'Rat Poison': Lane Kiffin Addresses High Expectations For Ole Miss in 2024 Season
DALLAS -- SEC Media Days is officially here, and coach Lane Kiffin and the Ole Miss Rebels are taking centerstage in the afternoon portion of Monday's event.
Prior to taking the podium in the ballroom on Monday, Kiffin was made available to select media in a private session at the Omni Hotel in Dallas, and, inevitably, his team's high expectations were one of the first topics discussed in the interview setting.
The Rebels have a legitimate chance to be a preseason Top 10 team entering the fall campaign, but Kiffin stressed that he doesn't invest too much in expectations. Instead, he's focused on the daily process in making his team better.
"I don't deal in a whole lot in 'expecting,'" Kiffin said. "It's more of the thought process of daily work with our players, and I do think we have a really good collection of players that decided to return, including all three that are here today.
"We were able to add some really intriguing portal pieces to that, but, again, there's a lot of work to do, and all those expectations and stuff out there, those mean nothing."
Kiffin has been known to borrow former Alabama coach Nick Saban's term of "rat poison" when hype begins to circulate around his roster, and Monday was no different.
"As Coach Saban used to say, that's truly the rat poison, especially in the preseason," Kiffin said. "There have been plenty of teams not ranked high that end up high and plenty of high-ranked teams that end up low."

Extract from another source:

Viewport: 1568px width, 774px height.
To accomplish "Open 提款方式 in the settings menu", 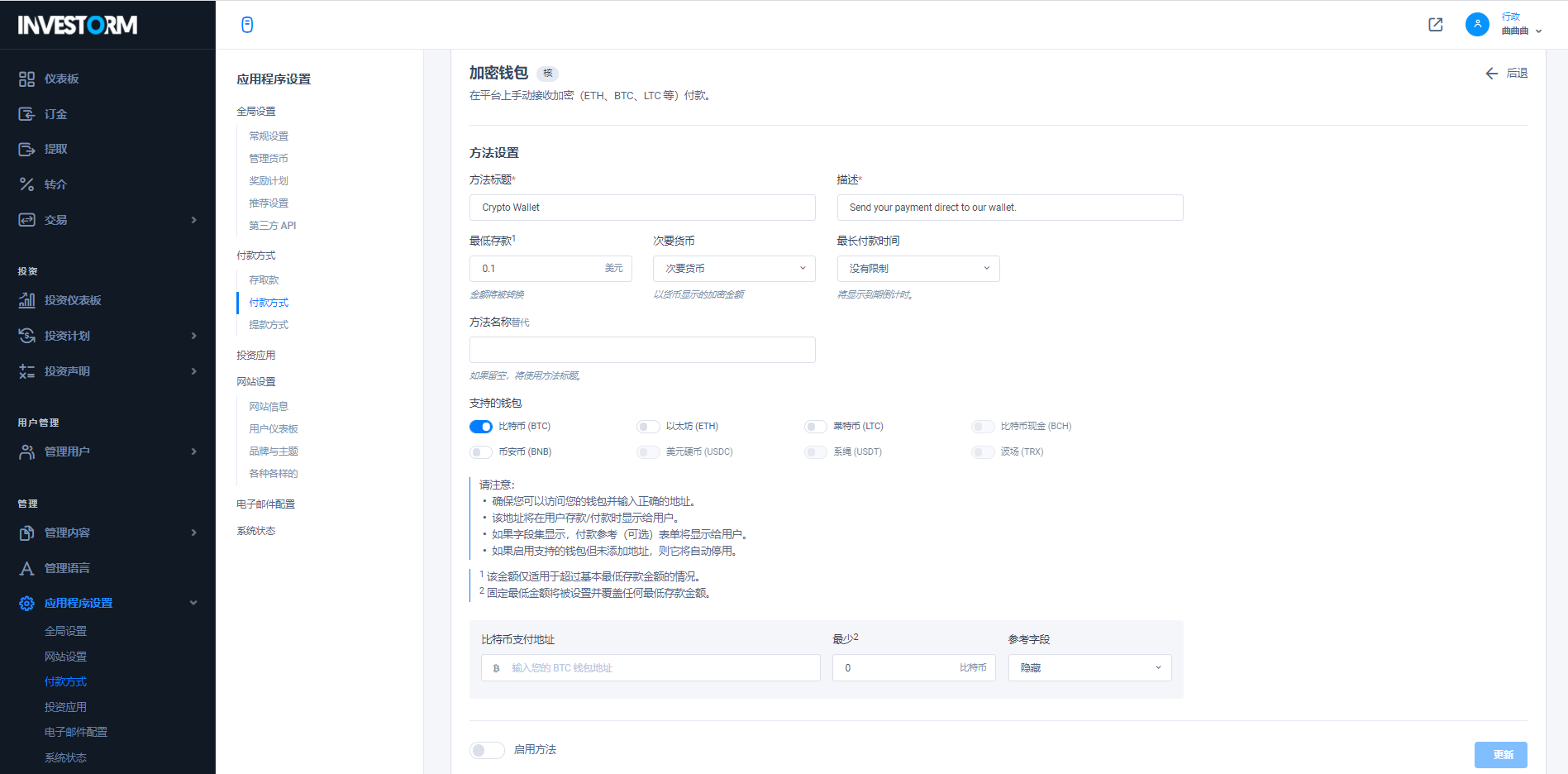I will (x=269, y=325).
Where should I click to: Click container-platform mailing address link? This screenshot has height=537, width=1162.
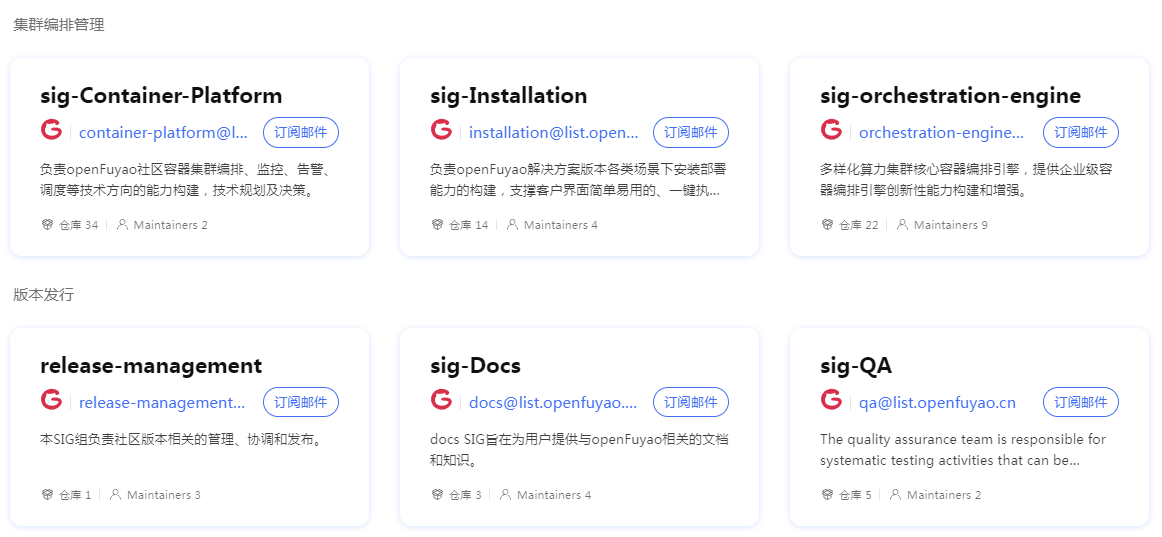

This isn't the first time that Kiffin has led a team with lofty preseason expectations. In 2012, he was the head coach of the USC Trojans who came into the year ranked No. 1 nationally, but that team finished with an overall record of 7-6 and a loss in the Sun Bowl to Georgia Tech.
The Trojans were coming off of issues surrounding an NCAA investigation, but Kiffin still hopes to draw some lessons from that lackluster season.
"That was, I think, a different situation because that truly was rat poison of where we shouldn't have been due to scholarship limitations and how low our roster was," Kiffin said, "but you still want to learn from every obstacle that happens in your life. I think we probably leaned into that too much at the time.
"[Quarterback] Matt Barkley was coming back, and [USC was] preseason No. 1 after a strong finish the year before. We kind of embraced that and leaned into that. It didn't work, so as you look back, you say you probably shouldn't have and resisted that more."
Ole Miss hopes to reach the first edition of the newly-expanded College Football Playoff this season, and its campaign will begin at home on Aug. 31 against the FCS Furman Paladins.